What Is Cluster Analysis?

At its most basic, cluster analysis is a statistical methodology designed to allow analysts to process data by organizing individual objects into groups defined by their similarity or association. Also called segmentation analysis or taxonomy analysis, cluster analysis exists to help identify homogenous groups with a range of items when the grouping is not already known or defined. In other words, cluster analysis is exploratory; data scientists who apply cluster analysis don’t begin with any predefined classes or expectations.

Instead, cluster analysis takes a collection of data items and attempts to organize them based on how closely associated each one is with the others. Visually, this is often represented using a multi-axis graph to more accurately identify which data points are similar and which are not.

One common example of clustering is the arrangement of items within a grocery store—products are classified and grouped based on how similar they are in purpose.

Cluster analysis is an essential aspect of modern artificial intelligence (AI) and data mining, and businesses often rely on clustering to segment customer populations into different marketing or user groups. Cluster analysis may be used in a range of business and non-business applications.

Steps for Making a Cluster Analysis

There are nearly as many ways to cluster data points as there are groups to segment them into. As such, there is no single process that represents the standard mechanism of cluster analysis. The following process, however, is a reliable set of steps you can use when clustering data:

1. Confirm the Metricality of the Data

For effective clustering, your data needs to have actual numerical values. This is because you will need to define the ‘distance’ between data points. So even if you are working with non-metric data (such as people’s names), you still need to define the similarities in a numerical way (such as by saying that individuals with the same name have a distance defined as 0 and those with different names have a distance defined as 1). 

2. Select Variables

Selecting the right variables is essential to producing relevant, usable cluster data. Perform exploratory research beforehand so that you have a clear idea of which variables to use. 

3. Define Similarities

As with selecting your variables, choosing and defining similarity measures to chart the ‘distances’ between your observations is key to producing a usable cluster analysis. You can define similarities in hundreds of different ways, so be aware of your options as you work with your data. 

4. Visualize Pairwise Distances

With the correct variables in place and your similarities fully defined, you can now begin to visualize your cluster analysis data. You can plot individual attributes as well as the pairwise distances on a histogram chart, with your classes represented as columns on the horizontal axis. Peaks within those columns may represent potential segments.

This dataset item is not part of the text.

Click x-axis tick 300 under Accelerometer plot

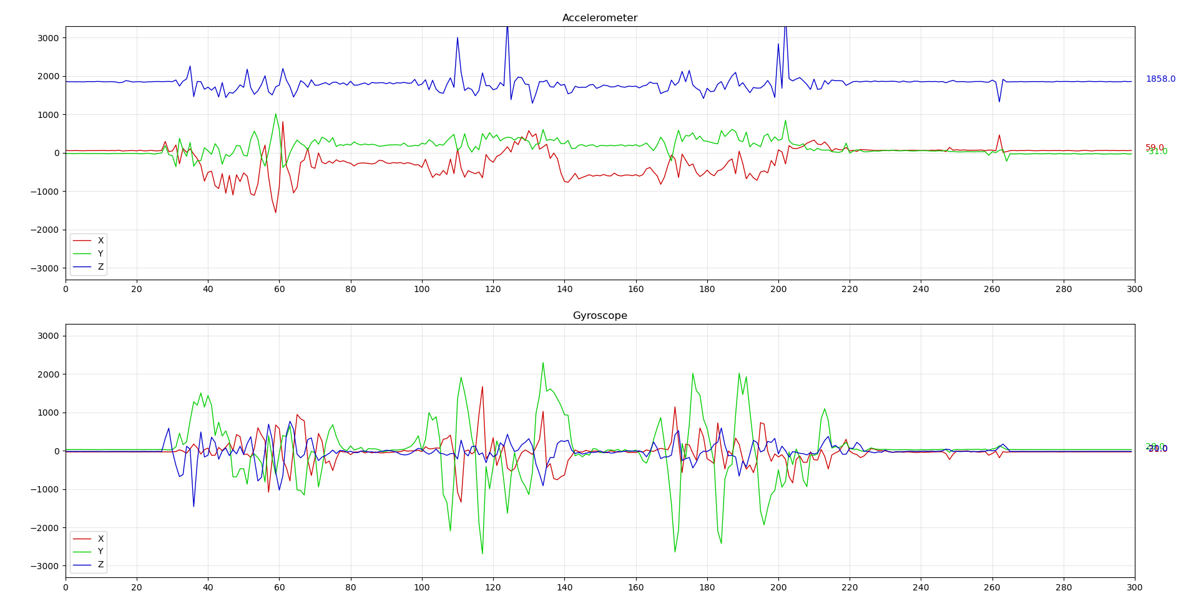1134,290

5. Choose a Method and Number of Segments

Again, there are many different methods one may use to cluster data. You may wish to try a variety of approaches until you find one that clearly represents actionable information in a clear and robust way. Cluster analysis is iterative, so be willing to work with the data until it starts to work for you.

6. Interpret the Segments

With your chosen method and number of segments, your next step is to get a clearer idea of the data points themselves and how they relate to one another. Make note of how the segments differ based on your variables. It can be extremely helpful to visualize these clusters using graphing techniques. 

7. Perform Ongoing Analysis 

With your core data visually represented and your individual data points more fully understood, the final step is to dig down deeper with increasingly robust cluster analysis. This may include subjecting your data to different subsets, distance metrics, segmentation attributes, segmentation methods, or numbers of clusters. By exploring multiple variations, you should be able to see how well your data holds up, how much overlap you have between your clusters, and how similar your segment profiles are across different approaches.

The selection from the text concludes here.